- Extract to read -
◇ ◇ ◇ ◇ ◇ ◇ ◇
Centre for Phage Research
The World Health Organisation (WHO) has identified antibiotic resistance as one of the greatest threats to global health and food security.
In 2019 there was a predicted 4.95 million deaths associated with antibiotic resistant bacteria, with the problem predicted to increase in the coming decades.
The use of bacteriophages (viruses that specifically infect bacteria) offers a promising alternative to antibiotics.
The Centre for Phage Research aims to solve pressing medical and agricultural needs through multidisciplinary research to isolate, understand and deliver phages and phage-based products to prevent and treat bacterial infections.
Current phage research is often limited by the fact phages are largely uncharacterized, genetically highly diverse, and not readily available.
◇ ◇ ◇ ◇ ◇ ◇ ◇
- Entries shown -
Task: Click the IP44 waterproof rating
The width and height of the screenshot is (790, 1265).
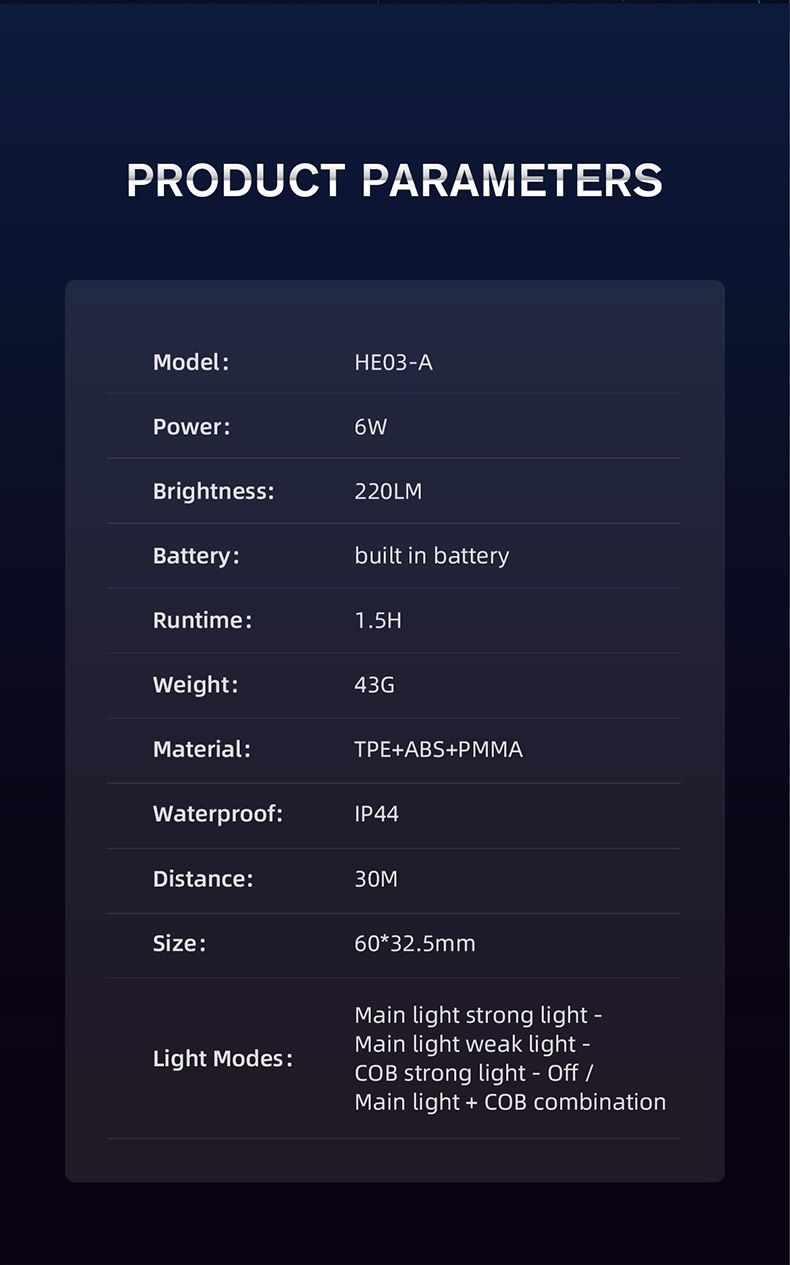Action: [376, 814]
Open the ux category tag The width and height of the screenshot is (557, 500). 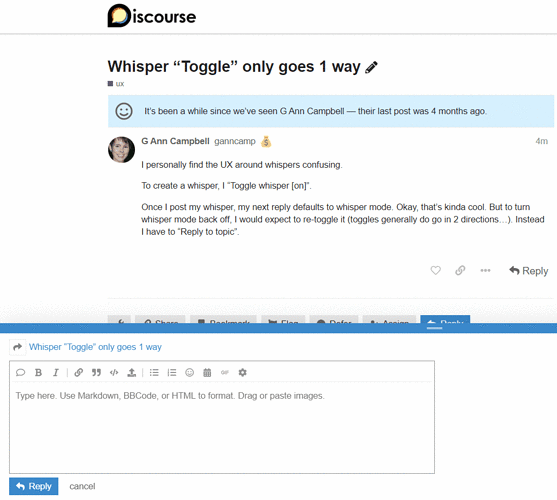116,84
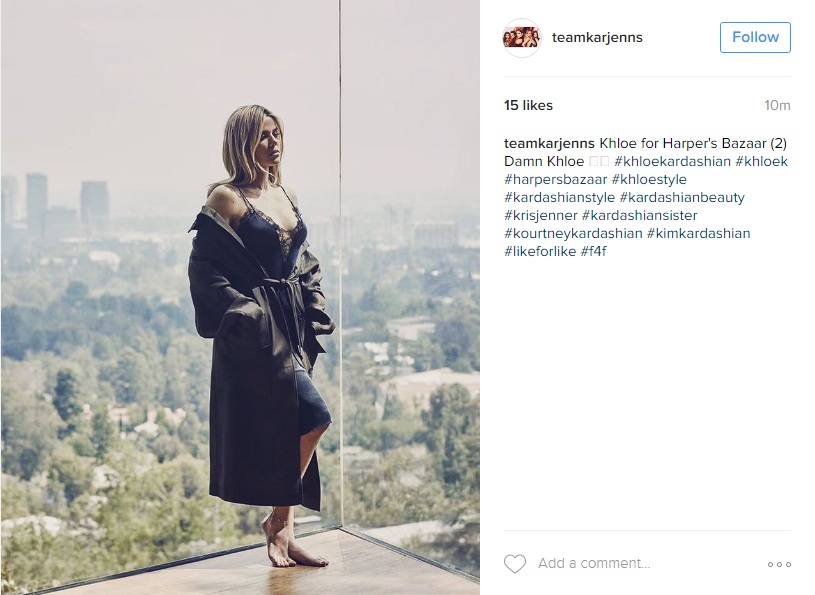Open the #harpersbazaar hashtag link
815x595 pixels.
(556, 180)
◇ ◇ ◇ ◇ ◇ ◇ ◇
- Work to complete -
A. List every reason the text on the Centre for Phage Research gives for why current phage research is often limited.
B. In the text on the Centre for Phage Research, retype the passage from "The use of bacteriophages" up to and including "treat bacterial infections.".
C. Extend the text on the Centre for Phage Research, picking up after its final sentence.

- Your written answers -
A.
Phages are largely uncharacterized.
Phages are genetically highly diverse.
Phages are not readily available.

B.
The use of bacteriophages (viruses that specifically infect bacteria) offers a promising alternative to antibiotics.
The Centre for Phage Research aims to solve pressing medical and agricultural needs through multidisciplinary research to isolate, understand and deliver phages and phage-based products to prevent and treat bacterial infections.

C.
Areas of focus
- Establishing a UK Phage BioBank and associated repository of curated phage and host bacterial isolates with well characterised properties, behaviours and verified genomic data. This allows researchers to gain a mechanistic understanding of phage biology to identify the most effective phages with relevant 'attributes' for phage therapy
- Working with modellers, bioinformaticians and structural biologists to establish a mechanistic understanding of phages in order to ensure the most optimal phages are developed
- Addressing clinical and agricultural needs by developing treatments and unblocking bottlenecks in regulation and commercialisation within a culturally aware framework
Core academic staff
The Centre collaborates with a wide range of academic and industrial partners, both nationally and internationally. Key international collaborations are with researchers within the USA, Thailand, Malaysia, China, Saudi Arabia and Denmark.
In particular the research centre works closely with colleagues in the Shandong Academy of Sciences, China and AIMST (Asian Institute of Medicine, Science and Technology) University, Malaysia within the COMBio Unit.
We also collaborate with Phages for Global Health to help train the next generation of phage biologists from across the world.